■ **Stored data**:

--- START ---

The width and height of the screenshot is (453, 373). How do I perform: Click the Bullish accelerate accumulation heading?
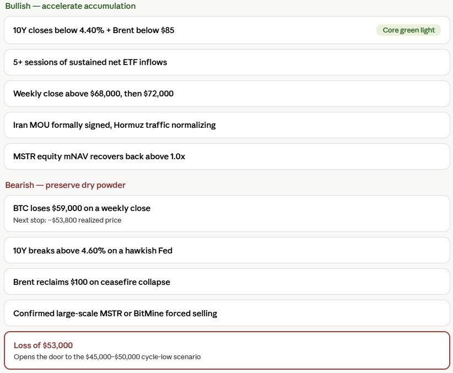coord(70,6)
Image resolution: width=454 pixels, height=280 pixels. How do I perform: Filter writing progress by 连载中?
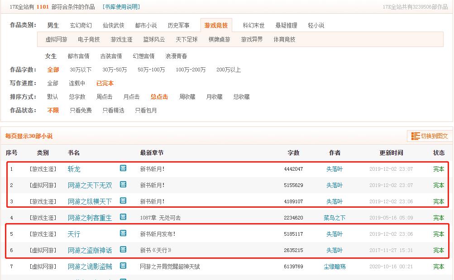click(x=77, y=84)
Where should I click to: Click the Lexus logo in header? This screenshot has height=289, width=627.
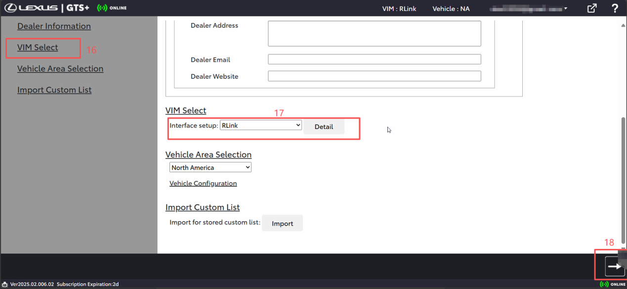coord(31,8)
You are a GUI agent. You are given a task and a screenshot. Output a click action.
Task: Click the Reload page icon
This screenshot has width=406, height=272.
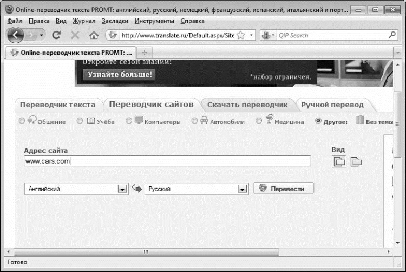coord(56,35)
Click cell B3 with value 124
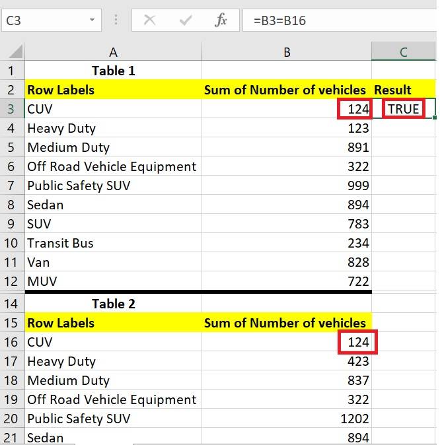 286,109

--- END ---
--- START ---

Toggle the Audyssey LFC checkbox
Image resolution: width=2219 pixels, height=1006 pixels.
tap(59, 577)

--- END ---

■ **What you are asked to do**: Above are some records. Output exactly the lines from the one that contains "Image resolution: width=454" to the one that contains "You are a GUI", keeping both, and omit the pictures.

■ **Result**:
Image resolution: width=454 pixels, height=280 pixels. How do I perform: Filter writing progress by 连载中?
click(x=77, y=84)
Where should I click to: Click the Lexus logo in header? This screenshot has height=289, width=627.
coord(31,8)
You are a GUI agent. You are given a task and a screenshot. Output a click action.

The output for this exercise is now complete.